„W imię Boga, pozwólcie nam żyć! Rozwiążcie ciągnący się latami konflikt” – w tym
dramatycznym tonie biskup Gomy apeluje o przywrócenie pokoju w kongijskim regionie
Północnego Kiwu. Od kilku tygodni dochodzi tam do kolejnej fali przemocy. Sytuacja
w tej części Demokratycznej Republiki Konga jest tym bardziej napięta, iż będące stolicą
regionu miasto zostało ostrzelane z terytorium sąsiedniej Rwandy, która nie od dziś
wspiera rebeliantów z ugrupowania M23. Zginęły kobiety, dzieci, przypadkowi przechodnie.
Zniszczony został anglikański kościół oraz leżąca przy nim szkoła.
„To, co
się dzieje, jest zupełnym pogwałceniem praw człowieka.
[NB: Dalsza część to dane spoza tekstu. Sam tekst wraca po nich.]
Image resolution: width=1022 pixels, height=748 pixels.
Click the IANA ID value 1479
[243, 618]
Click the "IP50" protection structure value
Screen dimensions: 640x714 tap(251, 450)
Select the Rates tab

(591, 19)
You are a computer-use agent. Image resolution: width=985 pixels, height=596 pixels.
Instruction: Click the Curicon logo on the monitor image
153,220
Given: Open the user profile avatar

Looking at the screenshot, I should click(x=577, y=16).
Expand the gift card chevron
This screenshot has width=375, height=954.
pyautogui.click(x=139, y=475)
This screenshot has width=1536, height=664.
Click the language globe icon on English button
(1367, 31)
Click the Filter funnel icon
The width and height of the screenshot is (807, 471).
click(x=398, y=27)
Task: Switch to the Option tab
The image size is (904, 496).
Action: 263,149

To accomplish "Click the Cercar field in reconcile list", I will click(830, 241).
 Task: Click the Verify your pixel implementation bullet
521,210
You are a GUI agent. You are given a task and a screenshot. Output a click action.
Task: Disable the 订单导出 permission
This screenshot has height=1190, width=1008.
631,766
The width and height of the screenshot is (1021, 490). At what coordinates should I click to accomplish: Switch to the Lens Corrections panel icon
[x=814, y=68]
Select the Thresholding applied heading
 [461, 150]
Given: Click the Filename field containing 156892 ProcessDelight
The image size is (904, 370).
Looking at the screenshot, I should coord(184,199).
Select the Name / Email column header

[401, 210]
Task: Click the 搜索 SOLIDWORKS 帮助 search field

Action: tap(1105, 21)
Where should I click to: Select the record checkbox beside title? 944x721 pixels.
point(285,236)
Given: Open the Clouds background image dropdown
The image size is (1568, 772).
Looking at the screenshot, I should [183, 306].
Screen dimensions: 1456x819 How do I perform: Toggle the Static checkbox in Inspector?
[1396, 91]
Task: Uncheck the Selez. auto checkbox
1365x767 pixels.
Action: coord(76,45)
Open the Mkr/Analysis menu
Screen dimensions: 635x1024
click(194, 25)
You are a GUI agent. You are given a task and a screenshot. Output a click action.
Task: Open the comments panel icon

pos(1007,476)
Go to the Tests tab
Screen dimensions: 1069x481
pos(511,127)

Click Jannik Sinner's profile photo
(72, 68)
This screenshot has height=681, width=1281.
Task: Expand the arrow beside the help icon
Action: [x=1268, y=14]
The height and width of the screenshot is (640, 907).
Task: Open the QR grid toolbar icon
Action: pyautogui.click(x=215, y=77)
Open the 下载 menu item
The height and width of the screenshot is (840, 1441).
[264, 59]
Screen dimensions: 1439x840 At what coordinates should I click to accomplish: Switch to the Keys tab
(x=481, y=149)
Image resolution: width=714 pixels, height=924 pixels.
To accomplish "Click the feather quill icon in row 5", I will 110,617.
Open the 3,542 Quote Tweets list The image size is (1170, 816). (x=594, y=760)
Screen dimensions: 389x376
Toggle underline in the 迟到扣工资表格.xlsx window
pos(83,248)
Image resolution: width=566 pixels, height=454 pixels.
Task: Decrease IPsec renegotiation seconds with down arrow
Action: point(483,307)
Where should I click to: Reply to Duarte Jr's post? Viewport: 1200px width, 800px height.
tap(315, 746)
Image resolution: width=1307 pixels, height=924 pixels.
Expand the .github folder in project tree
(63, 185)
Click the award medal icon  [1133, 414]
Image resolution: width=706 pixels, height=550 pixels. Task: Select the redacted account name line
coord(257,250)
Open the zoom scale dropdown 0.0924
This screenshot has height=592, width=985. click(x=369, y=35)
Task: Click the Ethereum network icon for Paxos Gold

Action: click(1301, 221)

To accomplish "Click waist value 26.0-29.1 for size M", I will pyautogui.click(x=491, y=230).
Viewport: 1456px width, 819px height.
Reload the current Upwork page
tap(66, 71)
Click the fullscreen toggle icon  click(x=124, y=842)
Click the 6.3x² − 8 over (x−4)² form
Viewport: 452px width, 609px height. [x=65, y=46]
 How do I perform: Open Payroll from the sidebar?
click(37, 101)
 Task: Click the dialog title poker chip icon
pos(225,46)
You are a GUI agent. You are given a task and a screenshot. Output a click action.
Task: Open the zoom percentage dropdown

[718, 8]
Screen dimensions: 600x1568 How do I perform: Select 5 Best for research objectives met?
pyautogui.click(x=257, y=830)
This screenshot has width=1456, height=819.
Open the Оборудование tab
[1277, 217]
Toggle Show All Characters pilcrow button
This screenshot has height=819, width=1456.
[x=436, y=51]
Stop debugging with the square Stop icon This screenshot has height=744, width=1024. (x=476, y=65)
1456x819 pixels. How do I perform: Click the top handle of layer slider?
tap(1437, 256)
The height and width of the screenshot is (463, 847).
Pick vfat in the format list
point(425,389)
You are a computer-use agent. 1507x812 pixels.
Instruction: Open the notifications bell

Giną niewinni ludzie. Dzieci
zamiast chodzić do szkoły są werbowane do wojska” – podkreśla bp Théophile Kaboy.
Apeluje przy tym, zarówno do kongijskiego rządu, oenzetowskich sił stabilizacyjnych
jak i władz Rwandy o przywrócenie pokoju i zakończenie wojny. Przypomina zarazem,
że ludzie dość już mają pustych obietnic.
Wznowienie walk między rebeliantami
a kongijskimi siłami rządowymi sprawia, że tysiące ludzi kolejny raz opuszcza swe
domy. Powstają nowe obozy dla uchodźców. Pomoc międzynarodowa nie dociera. Region
Północnego Kiwu stoi w obliczu kolejnego potężnego kryzysu humanitarnego.